Em decisão liminar na arguição de preceito fundamental nº 444, proposta pelo Conselho Federal da OAB, o Ministro Gilmar Mendes vedou a condução coercitiva de investigados para interrogatório, sob pena de responsabilidade disciplinar, civil e penal do agente ou autoridade, da conspurcação da prova obtida por esse ato e sem embargo de responsabilidade civil do Estado.
Para a advocacia criminal, um suspiro de constitucionalidade.
Vozes mais afoitas, aquelas que pregam o linchamento público, sem menor direito de defesa do investigado, reprovarão o ato decisório em redes sociais, buscando arrefecer sua absoluta essência constitucional.
Para a Ordem dos Advogados do Brasil era preciso discutir a recepção constitucional dessa diligência, cada vez mais contumaz em operações policiais e do Ministério Público, notadamente aquelas de grande repercussão, como a Lava Jato. De acordo com os argumentos aduzidos pelo CFOAB, a condução coercitiva atropelava a dignidade e a liberdade do indivíduo por menoscabar a garantia ao silêncio, conquista da ordem jurídica inaugurada com a Constituição de 1988.

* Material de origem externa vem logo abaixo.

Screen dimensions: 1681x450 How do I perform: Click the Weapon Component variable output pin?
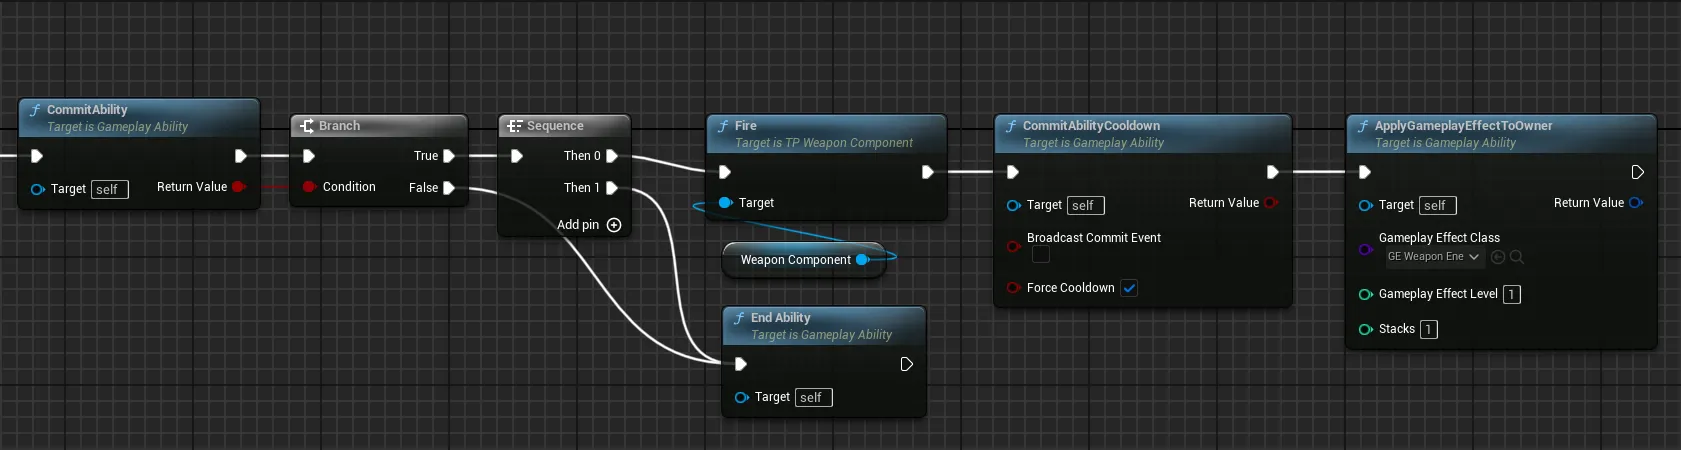point(862,260)
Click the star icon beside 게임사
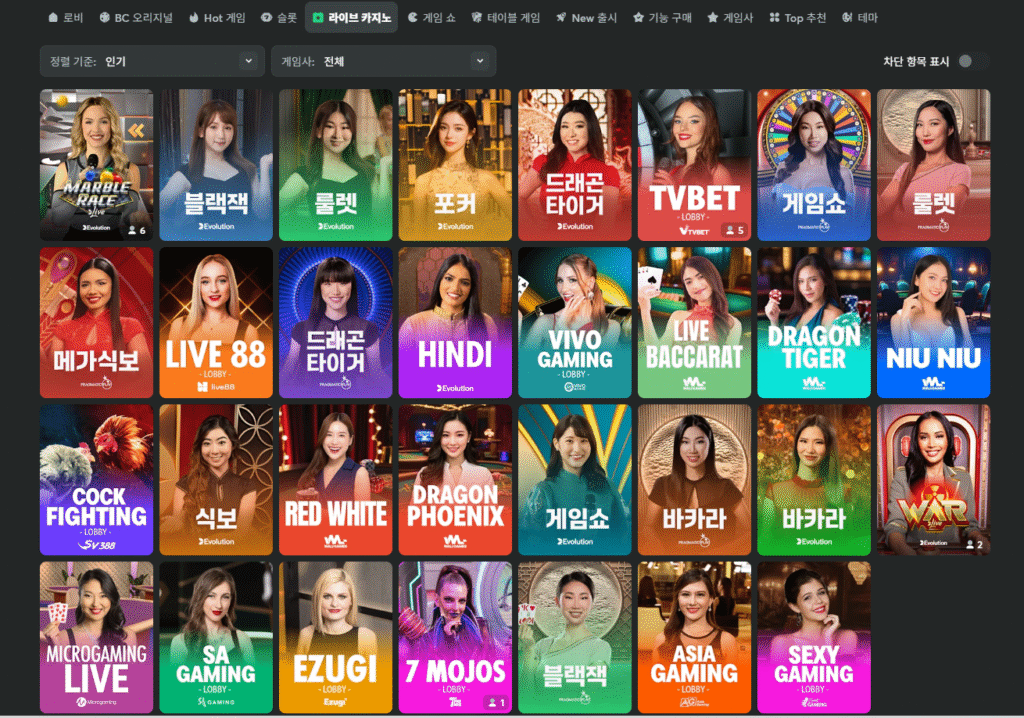 tap(712, 18)
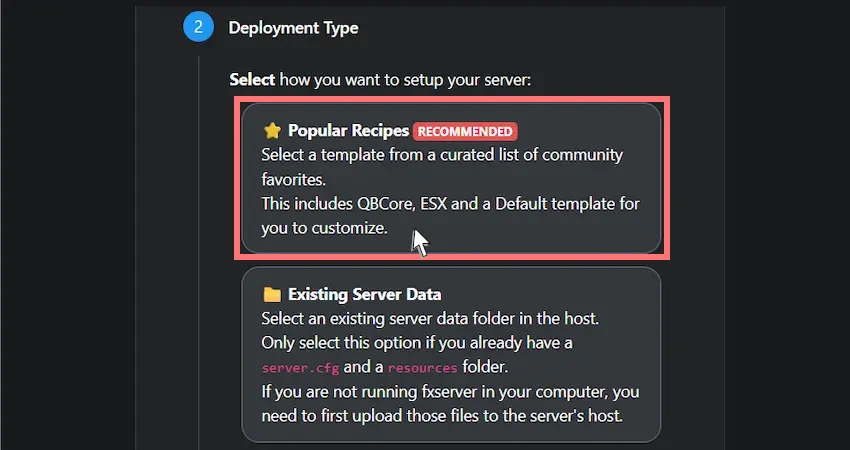This screenshot has height=450, width=850.
Task: Click 'Select an existing server data folder' line
Action: pyautogui.click(x=430, y=318)
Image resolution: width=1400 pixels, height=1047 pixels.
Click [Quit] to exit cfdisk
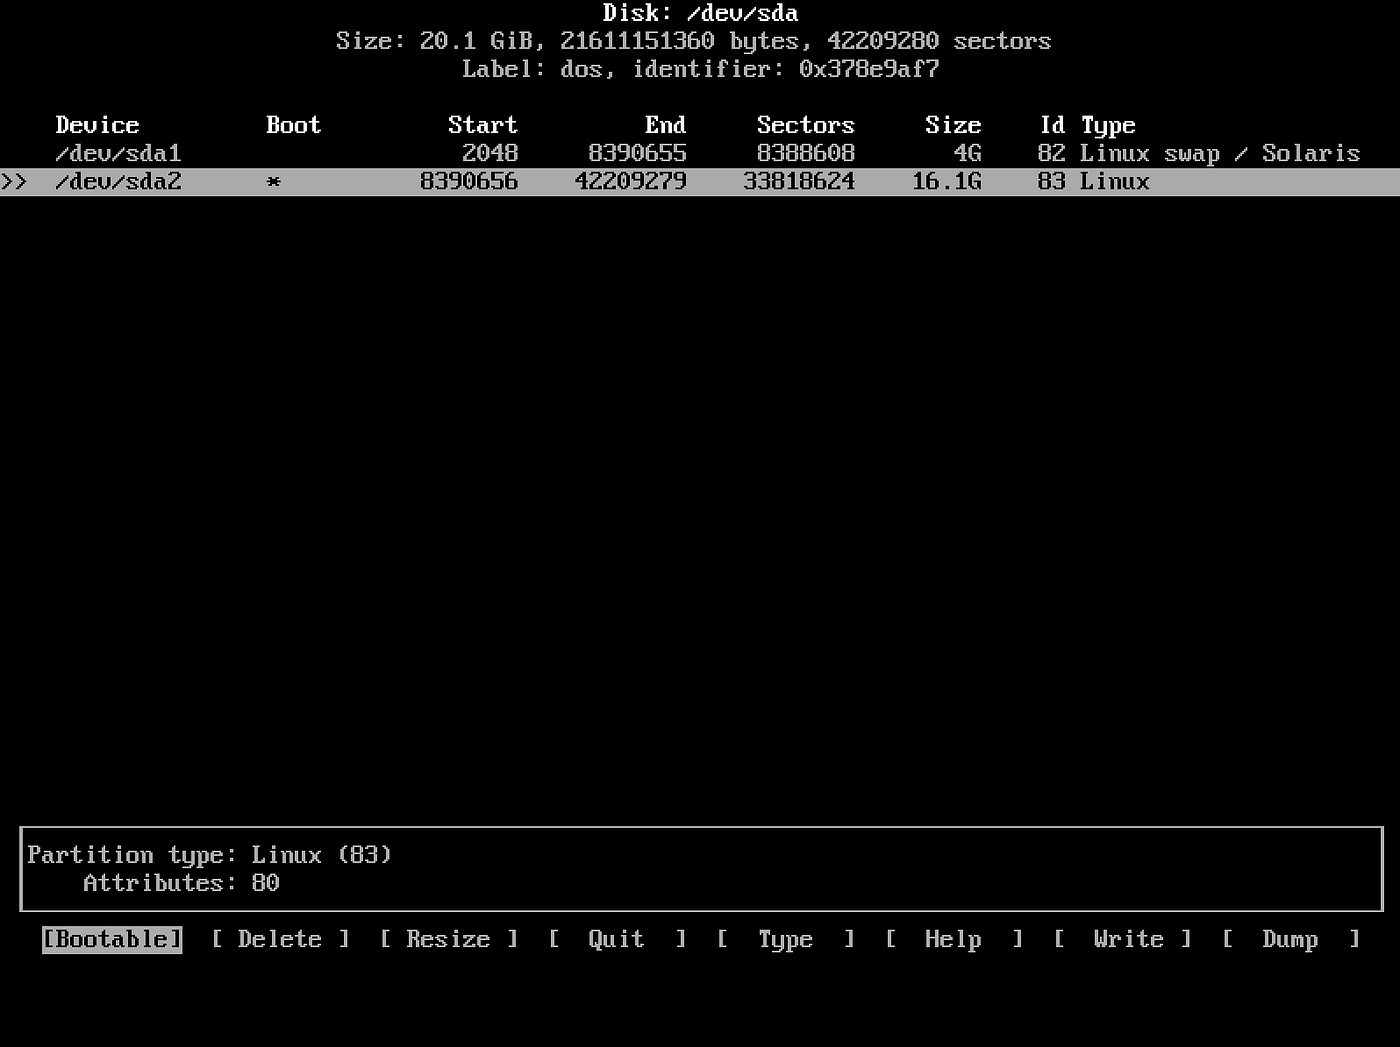[x=615, y=939]
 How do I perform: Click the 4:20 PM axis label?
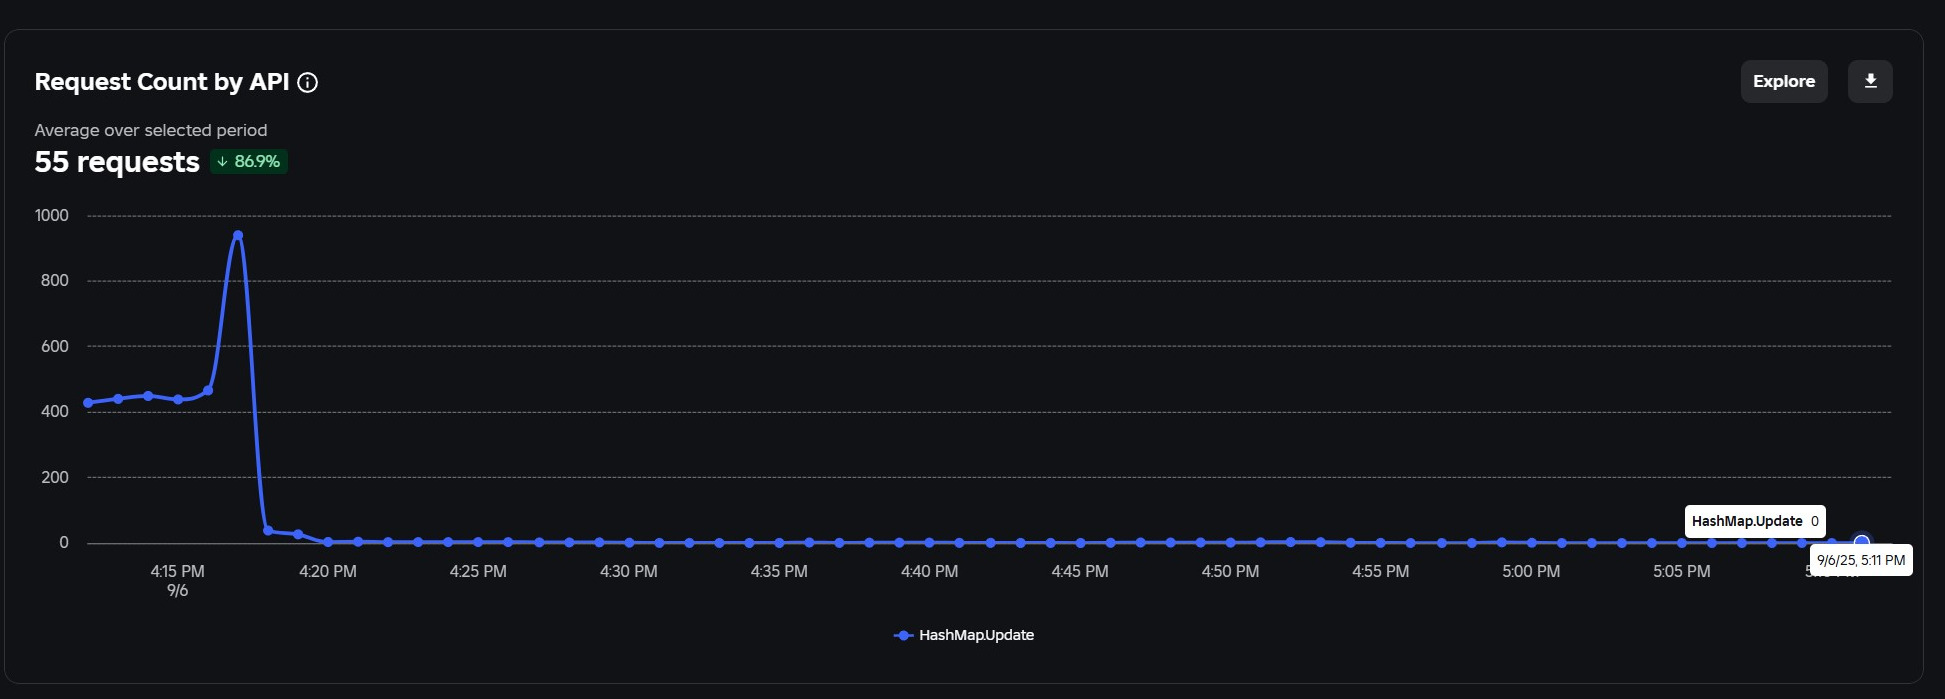coord(328,571)
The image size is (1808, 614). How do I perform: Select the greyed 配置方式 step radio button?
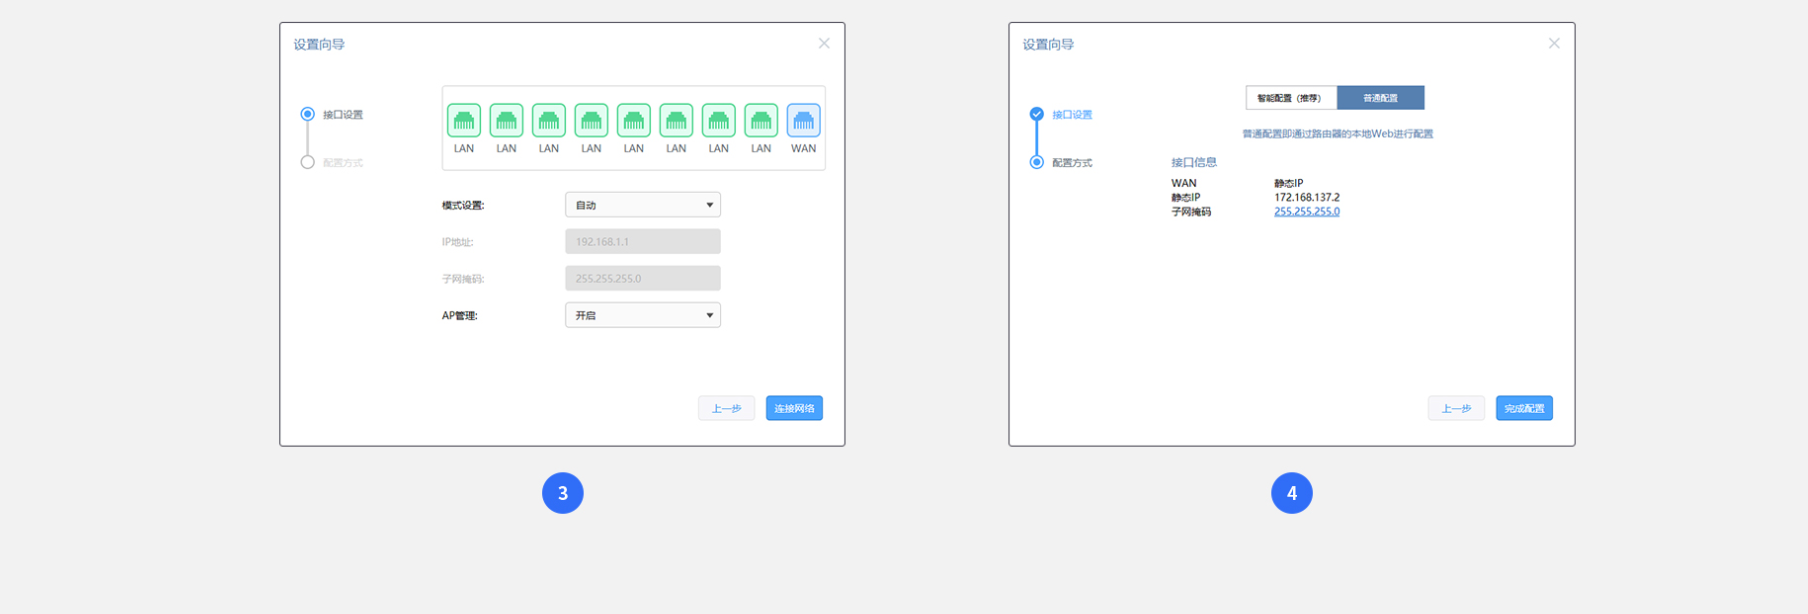click(308, 162)
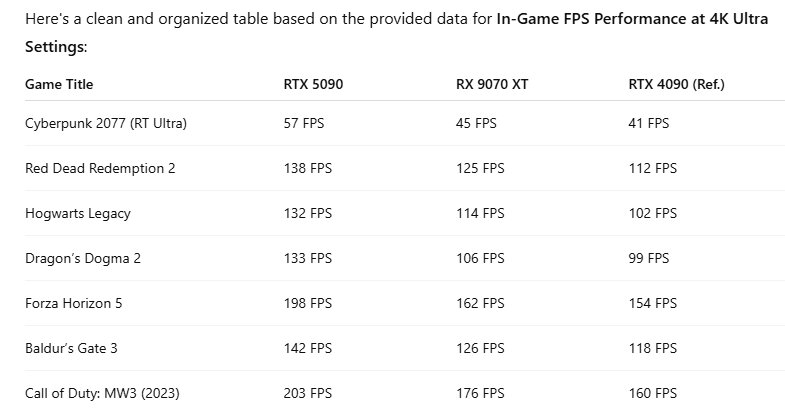Click the 57 FPS value for Cyberpunk
Screen dimensions: 785x420
[304, 123]
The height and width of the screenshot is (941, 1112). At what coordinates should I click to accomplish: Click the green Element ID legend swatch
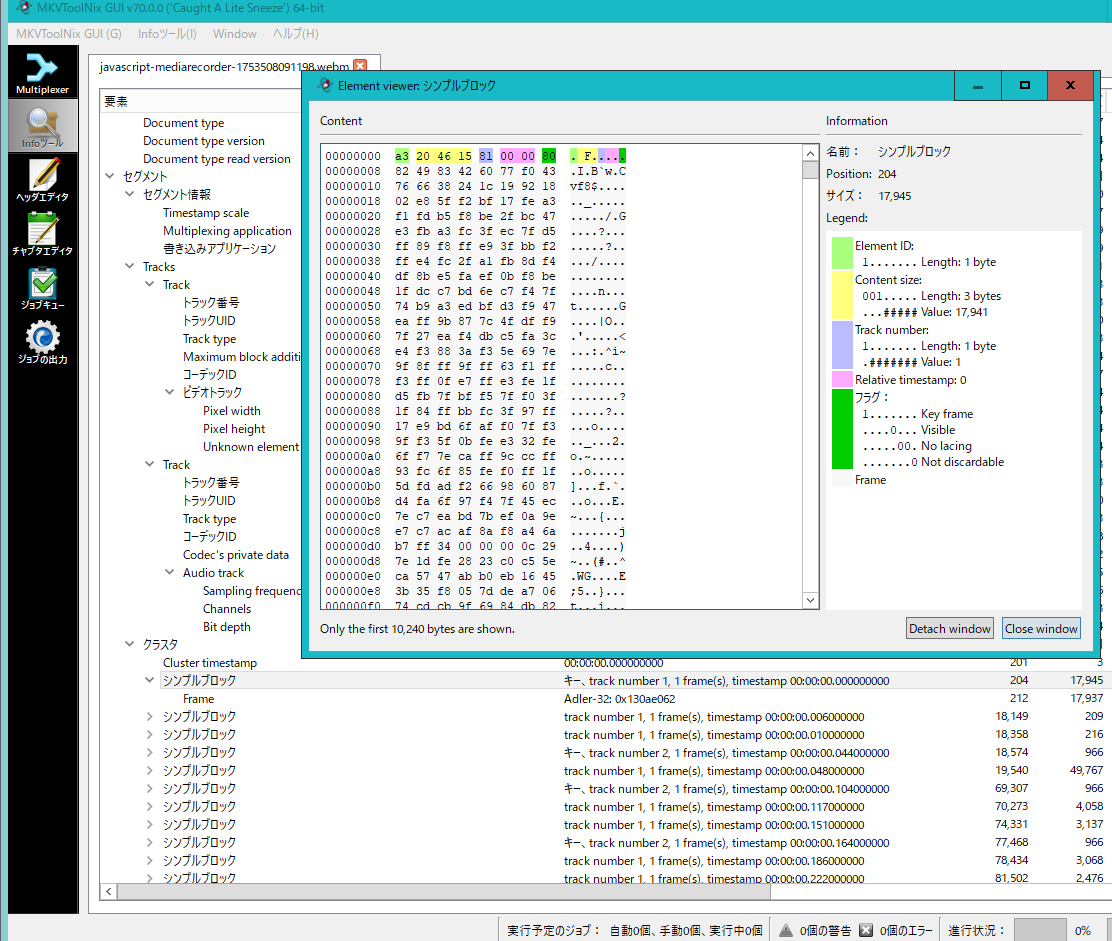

Se a aplicação da literalidade do art. 260 do Código de Processo Penal já tem a sua recepção deveras discutível, pior é a expressa tergiversação ao requisito prévio do legislador, ou seja, a recusa de comparecimento pelo investigado, quando devidamente intimado.
Aliás, essa tem sido a prática mais corrente nas grandes operações, negando-se até mesmo o direito de a pessoa atender à notificação para ser ouvida e demonstrar a mínima colaboração com a investigação.
A condução coercitiva, sem prévia intimação do investigado, decorre de uma regra de hermenêutica praticamente impossível de ser impugnada, de tão gritante que se revela sua ilegalidade, pois além de afastar o requisito da prévia recusa de comparecimento, distancia-se do plexo normativo que privilegia, ou pelo menos deveria privilegiar, quem figura como investigado ou acusado, em consonância com princípio do “favor rei”.
A intimação prévia virou um pormenor nesta atualidade em que vidas são destruídas do dia para noite, algumas delas porque foi dito algo no telefone, nocivamente interpretado por alguém que ouvia o diálogo. Alguém com uma liberdade e um poder maior que qualquer outra autoridade nesta nação.
Como resposta aos questionamentos do uso corrente e ilegal da condução coercitiva, ouve-se os maiores absurdos. Aponto como o pior deles, a afirmativa de que essa diligência evitaria o pior, a prisão temporária ou a preventiva.
Essa afirmativa é um tapa certeiro em qualquer um que clama pela garantia da defesa, é o uso de uma hermenêutica sem regra para subverter a reforma de 2011 do Código de Processo Penal, que define as prisões cautelares como exceção no país, sem embargo do poder geral de cautela do magistrado.
Por isso, mesmo gozando da alvissareira notícia, trago à reflexão que, para essas vozes que justificam a condução coercitiva como paliativo para o investigado à prisão, certamente agora o caminho é partir diretamente à medida extrema como primeira opção, novamente secundando a reforma de 2011 do CPP. E não esqueçamos que essas vozes partem exatamente daqueles que atuam como órgãos de persecução.
Esperamos mesmo que o STF ouça esse suspiro. E que não seja mais uma decisão de passagem tampouco justificativa para encarcerar todo mundo.
Maracélia Oliveira é vice-presidente da OAB/RO.